Exercise instructions: Copy the data word for word, beginning at the line containing "Screen dimensions: 1242x377" and ending after the line containing "Action: pos(71,105)". Leave the pictures out.

Records for this exercise:
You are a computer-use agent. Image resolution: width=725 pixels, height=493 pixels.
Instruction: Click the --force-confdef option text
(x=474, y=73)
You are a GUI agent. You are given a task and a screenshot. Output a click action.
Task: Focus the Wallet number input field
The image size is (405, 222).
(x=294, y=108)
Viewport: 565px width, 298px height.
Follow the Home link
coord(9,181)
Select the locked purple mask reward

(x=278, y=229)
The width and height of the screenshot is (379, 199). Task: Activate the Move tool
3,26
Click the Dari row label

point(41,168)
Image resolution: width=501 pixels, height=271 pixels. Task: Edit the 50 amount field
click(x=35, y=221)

...

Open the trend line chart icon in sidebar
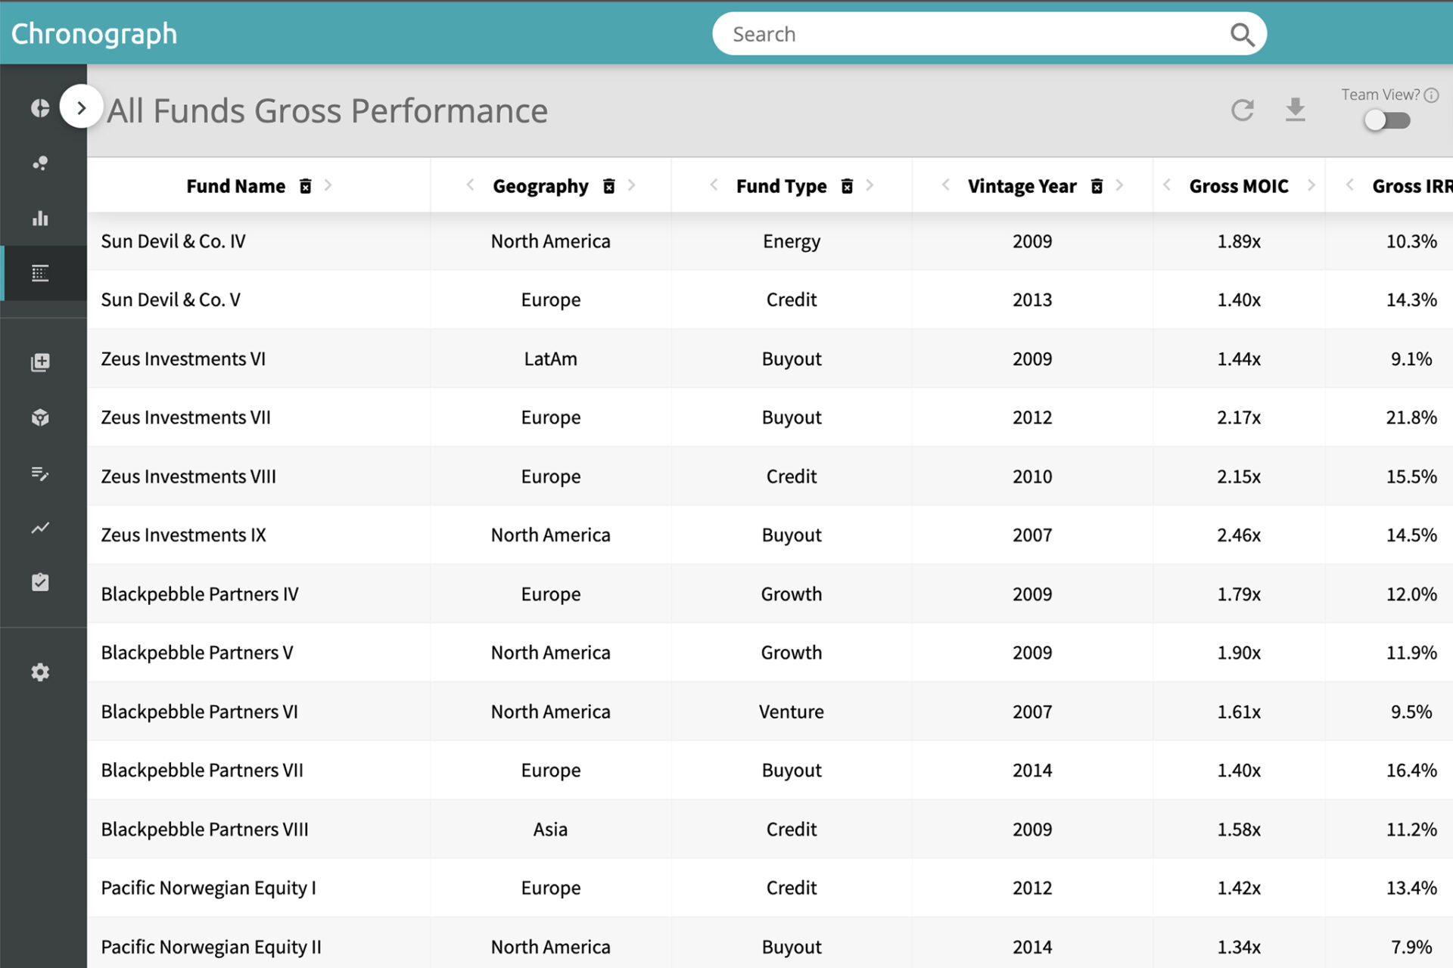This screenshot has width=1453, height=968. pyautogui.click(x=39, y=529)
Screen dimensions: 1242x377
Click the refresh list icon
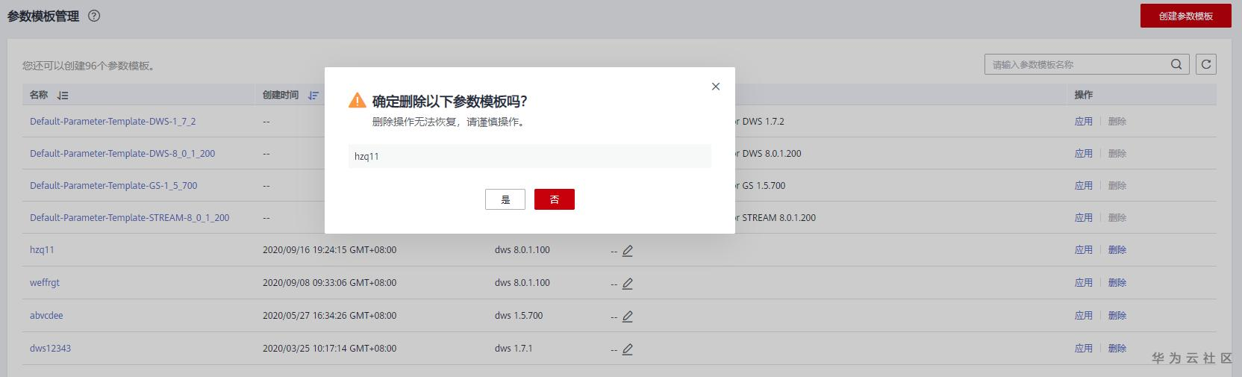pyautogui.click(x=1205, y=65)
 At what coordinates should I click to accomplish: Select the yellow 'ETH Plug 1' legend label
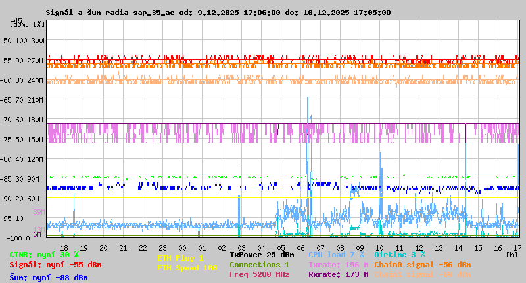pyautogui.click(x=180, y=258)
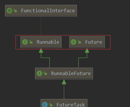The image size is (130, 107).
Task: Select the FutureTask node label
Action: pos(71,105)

The answer:
Screen dimensions: 1242x377
Click the refresh list icon
pyautogui.click(x=1205, y=65)
 At what coordinates should I click to accomplish: Select the yellow 'ETH Plug 1' legend label
pyautogui.click(x=180, y=258)
The image size is (130, 107).
Task: Select the FutureTask node label
Action: pos(71,105)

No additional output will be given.